Sunday, June 10, 2007

Events, Event Listeners and Event Propagation Model

Firefox version: 2.0.0.4 (Mac)

Adding event listeners: the good and the bad
Typical syntax for adding listeners to page elements looks something like this:

element.onclick = myEventListener;

where onclick is an attribute and myEventListener is a name of a function that takes zero or one arguments and is called when a particular event is triggered at element. This is a common and convenient syntax for JavaScript embedded in the page but it has one major and important drawback for extension writers: adding an event listener this way causes all previous listeners registered at that element for that type of an event to be de-registered. Therefore a better choice is the addEventListener method, which allows multiple listeners to be notified of the same event type:

void addEventListener(in DOMString type,
in EventListener listener,
in boolean useCapture);

Where
type is a string specifying the name of the event type (e.g., “mousedown”)
listener is name of a function taking one parameter of type Event
useCapture specifies whether events addressed to the descendants of this element should be captured by this listener first, before they reach their target (I will talk about capturing a little bit more below)

Event propagation model
The event propagation model in JavaScript is somewhat unusual and deserves some attention. Any event can go through up to three phases: capturing, at target and bubbling (see the illustration below). Let us assume that a mouseover event is triggered by a link element. That event first travels through all of the ancestors of the link element, starting with the document element itself. This is the capturing phase and only event listeners registered with useCapture = true are triggered during that phase. Subsequently, the event reaches its target and is now in the at target phase. Finally, some (but not all) events will “bubble” upwards through the DOM tree all the way up to the document again. During this bubbling phase only events registered with useCapture = false will be triggered.
illustration of how JavaScripts events propagate through the DOM

There are a number of methods for altering the propagation path of an event:

- During capturing phase, a call to event.stopPropagation() method will prevent the further propagation of the even although all other event listeners registered at the same level in the hierarchy will still receive the event;

- During at target or bubbling phase, a call to event.stopPropagation() method will prevent the further bubbling of the event, so no listeners registered higher up in the hierarchy will receive the event;

- During capturing or at target phases, one may call event.preventDefault() to prevent the event from triggering the default action in the browser (for example, to stop the browser from following a link in response to a mouse click). This only applies to events that are designated as cancelable.

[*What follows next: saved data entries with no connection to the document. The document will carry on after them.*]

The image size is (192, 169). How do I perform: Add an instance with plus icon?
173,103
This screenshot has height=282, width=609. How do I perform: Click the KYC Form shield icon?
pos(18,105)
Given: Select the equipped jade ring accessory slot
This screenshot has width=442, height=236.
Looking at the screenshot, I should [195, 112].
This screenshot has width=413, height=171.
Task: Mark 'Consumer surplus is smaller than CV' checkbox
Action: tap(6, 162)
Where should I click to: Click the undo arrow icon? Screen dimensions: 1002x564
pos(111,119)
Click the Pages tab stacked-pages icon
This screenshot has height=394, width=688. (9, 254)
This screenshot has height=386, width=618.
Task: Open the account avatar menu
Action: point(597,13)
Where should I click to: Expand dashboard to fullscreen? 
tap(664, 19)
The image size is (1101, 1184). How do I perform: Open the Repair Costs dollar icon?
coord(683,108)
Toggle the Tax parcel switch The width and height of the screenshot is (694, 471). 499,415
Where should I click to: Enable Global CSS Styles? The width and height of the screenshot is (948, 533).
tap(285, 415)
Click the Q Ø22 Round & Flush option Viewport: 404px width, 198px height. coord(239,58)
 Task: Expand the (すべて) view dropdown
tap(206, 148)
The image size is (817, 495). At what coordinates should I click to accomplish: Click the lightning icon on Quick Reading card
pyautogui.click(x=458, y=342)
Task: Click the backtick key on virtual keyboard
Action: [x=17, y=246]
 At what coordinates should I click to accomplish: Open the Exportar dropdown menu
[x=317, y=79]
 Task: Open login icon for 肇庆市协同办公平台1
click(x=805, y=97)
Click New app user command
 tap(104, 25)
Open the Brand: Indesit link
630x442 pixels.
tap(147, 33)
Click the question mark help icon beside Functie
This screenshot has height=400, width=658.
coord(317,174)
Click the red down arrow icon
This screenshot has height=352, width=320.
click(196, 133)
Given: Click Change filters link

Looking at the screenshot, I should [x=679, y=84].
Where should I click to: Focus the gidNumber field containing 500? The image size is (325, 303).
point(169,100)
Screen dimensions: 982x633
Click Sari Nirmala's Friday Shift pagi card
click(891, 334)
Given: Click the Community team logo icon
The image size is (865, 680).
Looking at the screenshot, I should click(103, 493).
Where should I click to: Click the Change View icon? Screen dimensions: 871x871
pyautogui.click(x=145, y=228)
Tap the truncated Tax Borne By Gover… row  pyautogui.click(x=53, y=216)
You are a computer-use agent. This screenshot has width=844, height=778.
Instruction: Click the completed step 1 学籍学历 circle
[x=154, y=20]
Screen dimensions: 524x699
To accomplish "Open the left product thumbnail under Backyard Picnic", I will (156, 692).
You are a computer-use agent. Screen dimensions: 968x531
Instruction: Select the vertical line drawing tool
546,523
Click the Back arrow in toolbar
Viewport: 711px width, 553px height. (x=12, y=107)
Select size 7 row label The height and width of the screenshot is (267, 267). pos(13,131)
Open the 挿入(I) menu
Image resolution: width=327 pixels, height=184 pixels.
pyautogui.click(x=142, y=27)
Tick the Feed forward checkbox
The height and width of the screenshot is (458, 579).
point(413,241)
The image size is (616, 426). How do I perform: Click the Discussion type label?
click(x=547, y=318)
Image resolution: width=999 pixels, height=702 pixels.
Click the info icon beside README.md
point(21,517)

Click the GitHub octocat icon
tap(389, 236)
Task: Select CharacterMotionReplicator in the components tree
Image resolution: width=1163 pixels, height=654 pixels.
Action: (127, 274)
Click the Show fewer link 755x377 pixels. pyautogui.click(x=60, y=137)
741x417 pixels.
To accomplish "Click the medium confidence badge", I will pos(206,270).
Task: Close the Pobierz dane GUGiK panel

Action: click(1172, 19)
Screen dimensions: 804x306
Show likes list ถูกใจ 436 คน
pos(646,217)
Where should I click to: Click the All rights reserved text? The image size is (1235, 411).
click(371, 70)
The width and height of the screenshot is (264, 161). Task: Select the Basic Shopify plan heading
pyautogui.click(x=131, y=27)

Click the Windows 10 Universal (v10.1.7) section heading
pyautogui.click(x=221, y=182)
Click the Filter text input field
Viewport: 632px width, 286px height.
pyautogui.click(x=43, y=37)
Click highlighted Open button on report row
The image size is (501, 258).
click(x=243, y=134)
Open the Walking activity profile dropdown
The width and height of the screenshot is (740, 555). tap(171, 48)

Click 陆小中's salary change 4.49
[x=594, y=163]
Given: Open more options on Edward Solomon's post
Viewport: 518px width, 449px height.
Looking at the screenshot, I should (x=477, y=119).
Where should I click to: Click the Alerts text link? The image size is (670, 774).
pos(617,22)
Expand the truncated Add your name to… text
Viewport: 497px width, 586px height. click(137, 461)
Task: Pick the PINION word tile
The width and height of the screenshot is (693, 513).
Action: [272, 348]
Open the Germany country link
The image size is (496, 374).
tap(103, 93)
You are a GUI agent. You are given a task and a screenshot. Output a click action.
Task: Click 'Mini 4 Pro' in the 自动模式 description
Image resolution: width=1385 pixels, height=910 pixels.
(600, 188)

Example: highlighting page elements on mouse-over
Note that the JavaScript event propagation model makes it possible to register just a single event listener at any point in the DOM hierarchy to receive all events of a particular type from all of the descendants of that element. The example below shows how to change the background color of a page element (a leaf or an intermediate node) on a mouse-over event.

var originalColors = {};

var HelloWorld = {

...

instrumentCurrentPage:
function() {
window.content.document.addEventListener("mouseover", this.handleMouseOverEvent, false);
window.content.document.addEventListener("mouseout", this.handleMouseOutEvent, false);
},

handleMouseOverEvent:
function(event) {
originalColors[event.target] = event.target.style.background;
event.target.style.background =
"#f00";
},

handleMouseOutEvent:
function(event) {
event.target.style.background = originalColors[event.target];
},
}


The originalColors variable is used to store the original background colors of elements just before the highlight is applied, so that the handleMouseOutEvent can restore the original background when the mouse is moved away.

In this case, the event handlers are triggered during bubbling phase but the same effect is achieved if useCapture were set to true.

The screen shot below shows this extension script in action.
a screen shot showing a web page element being highlighted on mouse-over


Resources
I learned the most from a W3C document on Document Object Model Events.